» **Extrait choisi**:
==*==
Le 27 décembre 1831, un navire de la Royal Navy quitte le port de Plymouth sous le commandement du capitaine Robert FitzRoy.
Bien qu’il s’agisse à l’origine d’un bâtiment militaire, la mission du Beagle est à la fois stratégique et scientifique : il s’agit de mener une exploration hydrographique de deux ans au long des côtes de l’Amérique du Sud, et jusqu’aux Galápagos, avec établissement de cartes pour le commerce et pour la guerre, recherche de points de repères, calculs de longitudes, observation des marées et des conditions météorologiques… Le capitaine FitzRoy s’attend donc à deux rudes années de travail. Mais il se souvient aussi que l’officier commandant le même bâtiment au cours de l’expédition précédente s’est suicidé… Afin d’éviter que le stress et la solitude n’aient aussi raison de lui, et après avoir fait réviser et consolider le « cercueil flottant » qu’était le Beagle, il s’est donc mis en quête d’un passager de bonne compagnie qui partagerait son intérêt pour la science et lui permettrait en quelque sorte d’échapper à la solitude de son poste.
==*==
» **Entrées du corpus**:
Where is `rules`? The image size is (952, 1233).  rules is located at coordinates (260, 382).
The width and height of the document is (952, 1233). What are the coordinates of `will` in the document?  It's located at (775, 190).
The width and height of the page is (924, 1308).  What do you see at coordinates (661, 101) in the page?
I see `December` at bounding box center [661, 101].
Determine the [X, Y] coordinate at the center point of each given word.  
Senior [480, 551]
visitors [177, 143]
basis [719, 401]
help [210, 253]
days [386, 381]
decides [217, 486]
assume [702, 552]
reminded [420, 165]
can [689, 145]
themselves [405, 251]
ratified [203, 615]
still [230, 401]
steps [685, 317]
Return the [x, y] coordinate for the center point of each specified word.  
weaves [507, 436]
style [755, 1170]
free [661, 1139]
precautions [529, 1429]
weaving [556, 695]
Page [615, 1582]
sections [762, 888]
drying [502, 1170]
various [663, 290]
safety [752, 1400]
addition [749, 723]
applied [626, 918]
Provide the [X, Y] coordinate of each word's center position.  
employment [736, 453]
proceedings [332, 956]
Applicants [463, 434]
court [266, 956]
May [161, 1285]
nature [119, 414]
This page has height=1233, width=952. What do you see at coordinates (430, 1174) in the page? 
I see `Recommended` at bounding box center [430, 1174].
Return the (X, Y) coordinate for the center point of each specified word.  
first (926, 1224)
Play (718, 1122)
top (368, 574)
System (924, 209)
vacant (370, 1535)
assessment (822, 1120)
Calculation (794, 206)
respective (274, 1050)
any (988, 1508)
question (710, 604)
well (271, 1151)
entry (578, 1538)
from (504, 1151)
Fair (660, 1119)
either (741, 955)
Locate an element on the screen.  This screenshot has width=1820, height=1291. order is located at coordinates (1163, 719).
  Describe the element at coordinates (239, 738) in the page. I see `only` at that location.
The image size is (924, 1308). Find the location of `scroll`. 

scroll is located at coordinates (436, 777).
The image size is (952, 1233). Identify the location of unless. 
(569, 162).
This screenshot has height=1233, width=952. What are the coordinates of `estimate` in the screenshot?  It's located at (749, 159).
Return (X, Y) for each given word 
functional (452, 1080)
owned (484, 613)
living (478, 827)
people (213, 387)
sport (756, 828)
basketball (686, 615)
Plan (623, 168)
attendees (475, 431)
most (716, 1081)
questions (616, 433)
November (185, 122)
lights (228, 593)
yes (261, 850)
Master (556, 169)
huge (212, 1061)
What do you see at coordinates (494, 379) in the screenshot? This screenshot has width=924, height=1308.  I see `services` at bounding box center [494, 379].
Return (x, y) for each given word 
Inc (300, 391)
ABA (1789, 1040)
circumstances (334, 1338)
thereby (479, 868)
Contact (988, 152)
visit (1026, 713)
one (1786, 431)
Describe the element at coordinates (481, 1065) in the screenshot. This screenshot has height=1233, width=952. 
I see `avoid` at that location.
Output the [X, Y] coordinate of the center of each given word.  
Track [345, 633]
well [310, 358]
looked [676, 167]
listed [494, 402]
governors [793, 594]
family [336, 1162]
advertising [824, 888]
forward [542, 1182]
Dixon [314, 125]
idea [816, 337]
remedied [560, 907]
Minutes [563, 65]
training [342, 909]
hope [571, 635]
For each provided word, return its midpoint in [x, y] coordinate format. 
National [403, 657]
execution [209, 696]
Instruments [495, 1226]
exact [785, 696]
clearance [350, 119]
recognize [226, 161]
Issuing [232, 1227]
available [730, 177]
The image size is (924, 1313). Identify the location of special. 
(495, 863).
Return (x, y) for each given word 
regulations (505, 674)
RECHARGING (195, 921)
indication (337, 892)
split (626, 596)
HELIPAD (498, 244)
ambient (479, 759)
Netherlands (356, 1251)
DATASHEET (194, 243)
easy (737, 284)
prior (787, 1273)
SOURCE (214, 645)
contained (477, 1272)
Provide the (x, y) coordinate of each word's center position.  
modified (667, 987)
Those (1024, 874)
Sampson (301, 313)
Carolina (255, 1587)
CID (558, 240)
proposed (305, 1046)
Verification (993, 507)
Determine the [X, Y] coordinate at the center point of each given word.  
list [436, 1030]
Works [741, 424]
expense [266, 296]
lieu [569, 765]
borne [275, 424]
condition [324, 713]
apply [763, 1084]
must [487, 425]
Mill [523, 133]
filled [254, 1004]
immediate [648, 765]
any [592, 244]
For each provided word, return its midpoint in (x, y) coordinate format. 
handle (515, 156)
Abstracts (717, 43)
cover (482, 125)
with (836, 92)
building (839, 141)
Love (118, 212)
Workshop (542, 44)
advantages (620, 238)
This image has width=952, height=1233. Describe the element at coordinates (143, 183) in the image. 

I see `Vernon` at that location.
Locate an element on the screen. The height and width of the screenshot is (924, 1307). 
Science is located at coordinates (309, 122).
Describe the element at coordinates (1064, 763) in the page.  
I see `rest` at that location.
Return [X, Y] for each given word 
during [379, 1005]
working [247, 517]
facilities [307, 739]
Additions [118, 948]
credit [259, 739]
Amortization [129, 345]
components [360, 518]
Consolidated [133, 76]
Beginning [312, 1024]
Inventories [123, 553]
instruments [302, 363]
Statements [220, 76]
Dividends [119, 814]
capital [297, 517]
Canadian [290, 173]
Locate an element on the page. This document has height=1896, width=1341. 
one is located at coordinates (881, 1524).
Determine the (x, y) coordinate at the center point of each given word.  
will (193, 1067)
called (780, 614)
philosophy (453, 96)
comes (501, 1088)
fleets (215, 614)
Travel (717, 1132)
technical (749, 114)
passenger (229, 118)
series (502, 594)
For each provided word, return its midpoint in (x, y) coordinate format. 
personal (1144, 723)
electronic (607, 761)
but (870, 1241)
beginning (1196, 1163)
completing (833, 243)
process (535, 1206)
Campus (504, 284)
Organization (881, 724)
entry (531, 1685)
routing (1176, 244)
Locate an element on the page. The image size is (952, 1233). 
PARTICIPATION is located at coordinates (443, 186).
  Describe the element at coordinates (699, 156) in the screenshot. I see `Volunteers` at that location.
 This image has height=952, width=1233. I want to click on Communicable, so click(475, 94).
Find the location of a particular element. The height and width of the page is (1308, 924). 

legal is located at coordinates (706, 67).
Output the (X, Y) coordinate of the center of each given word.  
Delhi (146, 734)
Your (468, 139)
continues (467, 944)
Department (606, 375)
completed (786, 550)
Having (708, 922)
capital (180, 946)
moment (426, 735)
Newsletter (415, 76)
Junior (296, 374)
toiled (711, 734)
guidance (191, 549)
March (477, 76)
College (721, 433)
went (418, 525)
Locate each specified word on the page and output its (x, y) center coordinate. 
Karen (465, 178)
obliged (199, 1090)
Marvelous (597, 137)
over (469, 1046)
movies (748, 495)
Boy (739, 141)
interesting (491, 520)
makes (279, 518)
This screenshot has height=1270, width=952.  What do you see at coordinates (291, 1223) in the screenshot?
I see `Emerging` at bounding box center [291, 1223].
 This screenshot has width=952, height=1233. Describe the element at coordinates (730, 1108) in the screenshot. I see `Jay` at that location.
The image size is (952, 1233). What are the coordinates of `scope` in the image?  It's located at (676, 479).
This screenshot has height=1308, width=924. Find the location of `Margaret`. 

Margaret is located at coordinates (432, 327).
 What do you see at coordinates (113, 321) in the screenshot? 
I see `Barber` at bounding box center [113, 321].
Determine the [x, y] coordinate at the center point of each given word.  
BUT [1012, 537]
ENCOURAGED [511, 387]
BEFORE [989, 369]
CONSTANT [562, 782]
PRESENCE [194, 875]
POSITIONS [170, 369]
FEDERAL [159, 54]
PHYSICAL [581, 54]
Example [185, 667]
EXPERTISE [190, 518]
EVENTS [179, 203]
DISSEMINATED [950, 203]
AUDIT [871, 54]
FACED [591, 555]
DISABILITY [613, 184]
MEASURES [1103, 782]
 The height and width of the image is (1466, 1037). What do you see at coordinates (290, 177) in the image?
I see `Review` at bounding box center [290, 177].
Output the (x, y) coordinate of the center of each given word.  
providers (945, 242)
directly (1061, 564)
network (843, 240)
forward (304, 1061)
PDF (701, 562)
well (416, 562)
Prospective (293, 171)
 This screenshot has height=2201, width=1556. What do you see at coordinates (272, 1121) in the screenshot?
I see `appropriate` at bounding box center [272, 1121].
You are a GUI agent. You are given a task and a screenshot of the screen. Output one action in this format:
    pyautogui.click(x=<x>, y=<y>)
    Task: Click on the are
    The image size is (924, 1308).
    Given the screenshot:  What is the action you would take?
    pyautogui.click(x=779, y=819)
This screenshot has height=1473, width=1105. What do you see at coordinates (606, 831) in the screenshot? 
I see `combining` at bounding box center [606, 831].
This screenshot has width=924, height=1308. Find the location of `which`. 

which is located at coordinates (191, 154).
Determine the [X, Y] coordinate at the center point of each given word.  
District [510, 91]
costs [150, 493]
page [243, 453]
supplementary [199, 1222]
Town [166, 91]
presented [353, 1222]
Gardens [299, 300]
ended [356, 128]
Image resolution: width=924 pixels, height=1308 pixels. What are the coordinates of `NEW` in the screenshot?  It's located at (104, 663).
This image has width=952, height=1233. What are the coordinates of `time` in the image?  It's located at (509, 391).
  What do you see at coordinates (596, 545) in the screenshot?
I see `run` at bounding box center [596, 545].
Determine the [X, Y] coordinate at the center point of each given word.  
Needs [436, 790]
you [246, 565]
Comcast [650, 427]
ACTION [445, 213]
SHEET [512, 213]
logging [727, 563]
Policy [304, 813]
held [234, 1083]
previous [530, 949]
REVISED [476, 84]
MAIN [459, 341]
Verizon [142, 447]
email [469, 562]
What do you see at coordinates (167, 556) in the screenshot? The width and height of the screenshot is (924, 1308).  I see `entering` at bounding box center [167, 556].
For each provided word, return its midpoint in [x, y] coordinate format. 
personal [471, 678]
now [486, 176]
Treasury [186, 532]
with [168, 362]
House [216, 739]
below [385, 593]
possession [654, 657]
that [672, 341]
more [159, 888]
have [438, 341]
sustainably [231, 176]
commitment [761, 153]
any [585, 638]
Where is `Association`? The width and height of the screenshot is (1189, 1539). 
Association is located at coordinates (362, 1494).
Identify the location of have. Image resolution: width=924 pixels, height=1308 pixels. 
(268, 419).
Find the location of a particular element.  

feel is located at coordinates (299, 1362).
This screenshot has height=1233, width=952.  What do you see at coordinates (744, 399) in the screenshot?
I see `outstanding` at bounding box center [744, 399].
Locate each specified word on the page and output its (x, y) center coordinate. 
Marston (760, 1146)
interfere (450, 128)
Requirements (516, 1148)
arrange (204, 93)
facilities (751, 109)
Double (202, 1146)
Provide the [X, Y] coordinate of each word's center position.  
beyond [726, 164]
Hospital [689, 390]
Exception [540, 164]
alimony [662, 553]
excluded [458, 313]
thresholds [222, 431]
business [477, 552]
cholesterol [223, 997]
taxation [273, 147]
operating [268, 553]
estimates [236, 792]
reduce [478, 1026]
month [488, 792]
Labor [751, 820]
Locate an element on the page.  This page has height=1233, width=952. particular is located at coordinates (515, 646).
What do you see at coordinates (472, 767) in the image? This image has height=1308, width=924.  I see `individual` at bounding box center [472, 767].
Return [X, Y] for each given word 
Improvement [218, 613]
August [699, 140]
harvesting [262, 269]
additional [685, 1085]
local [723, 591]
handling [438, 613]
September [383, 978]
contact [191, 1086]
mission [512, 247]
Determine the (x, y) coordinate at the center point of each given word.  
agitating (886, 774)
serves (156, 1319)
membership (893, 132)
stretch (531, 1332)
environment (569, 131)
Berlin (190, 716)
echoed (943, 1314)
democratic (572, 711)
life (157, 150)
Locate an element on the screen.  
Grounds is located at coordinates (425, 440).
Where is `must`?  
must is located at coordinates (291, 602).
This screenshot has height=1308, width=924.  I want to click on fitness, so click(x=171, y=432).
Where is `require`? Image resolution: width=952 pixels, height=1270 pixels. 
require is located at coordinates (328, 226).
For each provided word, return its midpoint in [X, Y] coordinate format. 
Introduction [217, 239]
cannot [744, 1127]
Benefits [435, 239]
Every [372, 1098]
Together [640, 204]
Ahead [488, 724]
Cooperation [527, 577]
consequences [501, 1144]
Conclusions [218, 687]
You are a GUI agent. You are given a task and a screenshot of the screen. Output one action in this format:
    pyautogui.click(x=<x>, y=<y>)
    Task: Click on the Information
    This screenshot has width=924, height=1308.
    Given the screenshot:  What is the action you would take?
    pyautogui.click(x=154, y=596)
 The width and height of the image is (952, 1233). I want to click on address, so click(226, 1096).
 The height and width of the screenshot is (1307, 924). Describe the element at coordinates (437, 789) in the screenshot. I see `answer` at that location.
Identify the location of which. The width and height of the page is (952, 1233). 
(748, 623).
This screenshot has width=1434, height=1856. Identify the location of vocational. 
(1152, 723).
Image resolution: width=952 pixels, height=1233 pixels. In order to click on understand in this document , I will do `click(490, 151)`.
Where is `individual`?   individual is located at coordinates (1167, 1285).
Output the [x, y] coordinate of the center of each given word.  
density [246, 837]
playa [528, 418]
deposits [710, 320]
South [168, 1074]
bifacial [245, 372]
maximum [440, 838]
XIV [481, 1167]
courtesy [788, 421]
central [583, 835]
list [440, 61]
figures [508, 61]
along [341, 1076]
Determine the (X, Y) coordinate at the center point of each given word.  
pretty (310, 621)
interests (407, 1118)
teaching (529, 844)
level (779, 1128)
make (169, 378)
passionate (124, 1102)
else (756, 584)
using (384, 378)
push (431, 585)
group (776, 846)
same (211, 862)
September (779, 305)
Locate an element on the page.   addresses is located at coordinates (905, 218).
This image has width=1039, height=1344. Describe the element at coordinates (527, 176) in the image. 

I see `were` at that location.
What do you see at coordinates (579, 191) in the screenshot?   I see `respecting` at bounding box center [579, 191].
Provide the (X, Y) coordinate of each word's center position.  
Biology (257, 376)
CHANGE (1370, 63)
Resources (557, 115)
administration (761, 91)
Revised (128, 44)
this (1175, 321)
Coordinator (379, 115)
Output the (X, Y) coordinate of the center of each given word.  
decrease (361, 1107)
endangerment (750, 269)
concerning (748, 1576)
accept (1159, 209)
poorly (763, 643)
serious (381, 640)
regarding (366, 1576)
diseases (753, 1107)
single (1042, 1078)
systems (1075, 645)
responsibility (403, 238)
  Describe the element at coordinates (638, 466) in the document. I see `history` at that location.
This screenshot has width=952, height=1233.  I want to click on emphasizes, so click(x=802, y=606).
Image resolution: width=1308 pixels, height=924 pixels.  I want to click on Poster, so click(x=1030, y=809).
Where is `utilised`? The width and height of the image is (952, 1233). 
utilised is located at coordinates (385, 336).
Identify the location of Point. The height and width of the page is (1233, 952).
==*==
» **Travail demandé**: Recopiez intégralement l’extrait choisi sur le départ du Beagle, sans y changer un seul mot ni un seul signe de ponctuation.

» **Réponse rédigée**:
Le 27 décembre 1831, un navire de la Royal Navy quitte le port de Plymouth sous le commandement du capitaine Robert FitzRoy.
Bien qu’il s’agisse à l’origine d’un bâtiment militaire, la mission du Beagle est à la fois stratégique et scientifique : il s’agit de mener une exploration hydrographique de deux ans au long des côtes de l’Amérique du Sud, et jusqu’aux Galápagos, avec établissement de cartes pour le commerce et pour la guerre, recherche de points de repères, calculs de longitudes, observation des marées et des conditions météorologiques… Le capitaine FitzRoy s’attend donc à deux rudes années de travail. Mais il se souvient aussi que l’officier commandant le même bâtiment au cours de l’expédition précédente s’est suicidé… Afin d’éviter que le stress et la solitude n’aient aussi raison de lui, et après avoir fait réviser et consolider le « cercueil flottant » qu’était le Beagle, il s’est donc mis en quête d’un passager de bonne compagnie qui partagerait son intérêt pour la science et lui permettrait en quelque sorte d’échapper à la solitude de son poste.